[[ SUPPLIED MATERIAL open ]]

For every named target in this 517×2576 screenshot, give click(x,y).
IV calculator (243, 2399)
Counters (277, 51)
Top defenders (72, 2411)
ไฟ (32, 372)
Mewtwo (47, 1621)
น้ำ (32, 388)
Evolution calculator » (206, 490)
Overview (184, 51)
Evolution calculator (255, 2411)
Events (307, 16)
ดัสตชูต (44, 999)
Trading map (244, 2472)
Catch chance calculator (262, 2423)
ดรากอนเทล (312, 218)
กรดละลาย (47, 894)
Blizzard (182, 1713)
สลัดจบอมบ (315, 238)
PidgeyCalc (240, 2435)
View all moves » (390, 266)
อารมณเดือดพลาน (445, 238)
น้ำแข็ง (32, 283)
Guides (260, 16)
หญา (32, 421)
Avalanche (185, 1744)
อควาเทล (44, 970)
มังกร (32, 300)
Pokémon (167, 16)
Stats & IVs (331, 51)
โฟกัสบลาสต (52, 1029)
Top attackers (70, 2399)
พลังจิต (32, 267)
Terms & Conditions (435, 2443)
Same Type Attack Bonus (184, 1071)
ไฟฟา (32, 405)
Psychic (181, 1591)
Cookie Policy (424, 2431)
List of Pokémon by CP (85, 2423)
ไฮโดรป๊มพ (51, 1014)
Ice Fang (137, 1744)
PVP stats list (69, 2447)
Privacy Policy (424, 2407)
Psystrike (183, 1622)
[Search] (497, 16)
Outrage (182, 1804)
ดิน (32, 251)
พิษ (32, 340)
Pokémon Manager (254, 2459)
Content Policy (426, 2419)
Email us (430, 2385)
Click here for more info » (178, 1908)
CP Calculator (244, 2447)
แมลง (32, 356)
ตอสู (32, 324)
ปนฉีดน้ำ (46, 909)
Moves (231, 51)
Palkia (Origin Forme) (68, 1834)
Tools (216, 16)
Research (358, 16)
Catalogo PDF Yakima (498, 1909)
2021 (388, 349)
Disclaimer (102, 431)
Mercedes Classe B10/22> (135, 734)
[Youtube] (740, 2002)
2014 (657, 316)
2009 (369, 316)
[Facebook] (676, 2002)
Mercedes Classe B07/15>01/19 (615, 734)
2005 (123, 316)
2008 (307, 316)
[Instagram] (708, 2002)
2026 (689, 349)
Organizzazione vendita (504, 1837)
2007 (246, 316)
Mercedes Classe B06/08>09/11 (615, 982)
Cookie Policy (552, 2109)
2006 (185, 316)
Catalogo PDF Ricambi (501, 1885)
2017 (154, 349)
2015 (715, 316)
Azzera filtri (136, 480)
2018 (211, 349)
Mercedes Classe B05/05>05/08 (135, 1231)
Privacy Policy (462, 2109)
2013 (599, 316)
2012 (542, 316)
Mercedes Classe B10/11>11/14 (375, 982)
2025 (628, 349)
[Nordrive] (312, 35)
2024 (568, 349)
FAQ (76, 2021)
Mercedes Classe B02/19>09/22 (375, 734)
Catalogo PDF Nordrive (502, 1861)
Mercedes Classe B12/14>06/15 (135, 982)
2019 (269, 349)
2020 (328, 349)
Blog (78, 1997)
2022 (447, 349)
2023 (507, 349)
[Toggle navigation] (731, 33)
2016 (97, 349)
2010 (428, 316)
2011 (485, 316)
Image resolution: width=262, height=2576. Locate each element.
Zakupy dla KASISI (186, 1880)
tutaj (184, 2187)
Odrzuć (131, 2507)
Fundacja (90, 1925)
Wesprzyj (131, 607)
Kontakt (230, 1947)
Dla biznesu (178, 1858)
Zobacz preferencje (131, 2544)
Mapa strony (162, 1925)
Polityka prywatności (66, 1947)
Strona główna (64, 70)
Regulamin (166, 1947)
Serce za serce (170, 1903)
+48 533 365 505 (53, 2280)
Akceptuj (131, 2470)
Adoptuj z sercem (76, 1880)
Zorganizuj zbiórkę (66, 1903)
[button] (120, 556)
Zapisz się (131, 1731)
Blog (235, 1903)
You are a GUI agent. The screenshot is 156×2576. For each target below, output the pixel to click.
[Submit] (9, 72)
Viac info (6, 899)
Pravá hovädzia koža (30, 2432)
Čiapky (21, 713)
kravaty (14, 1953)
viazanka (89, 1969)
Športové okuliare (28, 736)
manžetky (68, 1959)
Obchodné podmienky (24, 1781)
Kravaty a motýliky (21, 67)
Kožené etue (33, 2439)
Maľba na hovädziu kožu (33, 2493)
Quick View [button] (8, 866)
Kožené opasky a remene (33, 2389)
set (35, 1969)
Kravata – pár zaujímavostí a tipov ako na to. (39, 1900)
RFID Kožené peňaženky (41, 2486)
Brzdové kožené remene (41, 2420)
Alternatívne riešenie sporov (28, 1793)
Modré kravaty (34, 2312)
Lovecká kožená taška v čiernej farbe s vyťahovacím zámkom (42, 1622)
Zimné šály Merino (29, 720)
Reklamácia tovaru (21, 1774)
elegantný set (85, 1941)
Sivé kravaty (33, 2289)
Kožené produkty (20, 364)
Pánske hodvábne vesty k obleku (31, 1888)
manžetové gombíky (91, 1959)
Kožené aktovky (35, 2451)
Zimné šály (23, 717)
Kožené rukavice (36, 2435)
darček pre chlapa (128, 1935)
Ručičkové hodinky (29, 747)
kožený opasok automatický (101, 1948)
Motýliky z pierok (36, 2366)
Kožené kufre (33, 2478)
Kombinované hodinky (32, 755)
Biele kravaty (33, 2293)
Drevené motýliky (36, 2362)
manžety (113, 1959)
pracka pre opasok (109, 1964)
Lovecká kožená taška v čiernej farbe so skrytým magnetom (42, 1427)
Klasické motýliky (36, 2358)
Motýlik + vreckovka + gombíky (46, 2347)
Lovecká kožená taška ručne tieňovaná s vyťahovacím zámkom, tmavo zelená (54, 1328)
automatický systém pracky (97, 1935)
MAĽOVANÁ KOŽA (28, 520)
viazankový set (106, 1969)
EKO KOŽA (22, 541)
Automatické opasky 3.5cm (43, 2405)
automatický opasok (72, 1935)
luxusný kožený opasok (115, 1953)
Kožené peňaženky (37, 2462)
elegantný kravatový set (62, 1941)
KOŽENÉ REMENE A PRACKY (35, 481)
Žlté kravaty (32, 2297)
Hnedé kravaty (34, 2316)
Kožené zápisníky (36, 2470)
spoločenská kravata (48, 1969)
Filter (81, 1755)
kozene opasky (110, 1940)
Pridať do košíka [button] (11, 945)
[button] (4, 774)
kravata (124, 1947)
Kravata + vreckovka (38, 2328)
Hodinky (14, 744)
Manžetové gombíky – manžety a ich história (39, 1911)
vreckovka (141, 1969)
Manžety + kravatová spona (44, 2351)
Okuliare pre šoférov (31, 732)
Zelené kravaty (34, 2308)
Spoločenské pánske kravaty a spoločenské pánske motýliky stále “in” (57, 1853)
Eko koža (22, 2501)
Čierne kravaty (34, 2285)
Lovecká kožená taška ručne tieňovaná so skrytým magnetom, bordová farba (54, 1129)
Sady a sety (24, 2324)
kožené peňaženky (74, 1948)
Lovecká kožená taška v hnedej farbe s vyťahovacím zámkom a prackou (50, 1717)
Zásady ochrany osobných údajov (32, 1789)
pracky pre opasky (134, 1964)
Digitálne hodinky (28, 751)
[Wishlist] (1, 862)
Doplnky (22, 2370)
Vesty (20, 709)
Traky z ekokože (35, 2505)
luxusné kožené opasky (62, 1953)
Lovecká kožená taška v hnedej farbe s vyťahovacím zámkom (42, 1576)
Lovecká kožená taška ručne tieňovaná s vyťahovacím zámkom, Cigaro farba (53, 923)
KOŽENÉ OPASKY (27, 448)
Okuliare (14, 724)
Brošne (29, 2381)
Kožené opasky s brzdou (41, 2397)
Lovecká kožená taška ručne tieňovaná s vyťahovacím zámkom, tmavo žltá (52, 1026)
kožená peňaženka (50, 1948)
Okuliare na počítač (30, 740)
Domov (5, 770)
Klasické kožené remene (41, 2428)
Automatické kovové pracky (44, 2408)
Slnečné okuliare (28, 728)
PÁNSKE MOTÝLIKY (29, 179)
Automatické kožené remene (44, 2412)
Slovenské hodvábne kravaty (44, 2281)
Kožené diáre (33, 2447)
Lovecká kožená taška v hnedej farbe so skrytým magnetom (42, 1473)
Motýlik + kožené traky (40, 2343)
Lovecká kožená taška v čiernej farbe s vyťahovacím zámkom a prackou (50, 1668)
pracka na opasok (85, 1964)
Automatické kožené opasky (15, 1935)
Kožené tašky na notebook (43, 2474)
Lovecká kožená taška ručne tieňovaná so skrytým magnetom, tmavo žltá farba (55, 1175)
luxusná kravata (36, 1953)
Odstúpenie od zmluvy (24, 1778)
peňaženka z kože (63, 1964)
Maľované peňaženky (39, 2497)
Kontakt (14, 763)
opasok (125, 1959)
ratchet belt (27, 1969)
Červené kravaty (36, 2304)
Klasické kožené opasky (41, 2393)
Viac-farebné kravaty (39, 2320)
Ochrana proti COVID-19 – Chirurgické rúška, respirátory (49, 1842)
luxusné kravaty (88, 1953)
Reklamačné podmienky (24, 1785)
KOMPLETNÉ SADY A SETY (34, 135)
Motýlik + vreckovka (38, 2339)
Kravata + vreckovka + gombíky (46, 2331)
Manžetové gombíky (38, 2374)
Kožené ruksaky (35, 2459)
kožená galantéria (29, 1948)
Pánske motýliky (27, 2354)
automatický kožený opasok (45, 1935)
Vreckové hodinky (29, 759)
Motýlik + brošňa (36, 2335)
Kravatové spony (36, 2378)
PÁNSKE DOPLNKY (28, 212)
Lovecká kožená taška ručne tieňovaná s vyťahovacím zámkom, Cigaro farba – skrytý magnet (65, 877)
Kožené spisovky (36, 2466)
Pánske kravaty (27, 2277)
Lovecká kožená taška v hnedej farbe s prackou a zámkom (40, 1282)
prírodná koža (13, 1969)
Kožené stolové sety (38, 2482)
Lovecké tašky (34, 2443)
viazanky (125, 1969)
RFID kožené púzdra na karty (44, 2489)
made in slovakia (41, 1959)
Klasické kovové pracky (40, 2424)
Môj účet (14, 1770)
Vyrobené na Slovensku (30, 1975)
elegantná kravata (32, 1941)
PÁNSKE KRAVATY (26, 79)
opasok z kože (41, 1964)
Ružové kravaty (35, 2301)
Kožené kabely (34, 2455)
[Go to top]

[[ SUPPLIED MATERIAL closed ]]

WORK INSTRUCTION:
Scan the material above for lines holding the string "Pokémon" and copy those lines.

ANSWER SPACE:
Pokémon (167, 16)
List of Pokémon by CP (85, 2423)
Pokémon Manager (254, 2459)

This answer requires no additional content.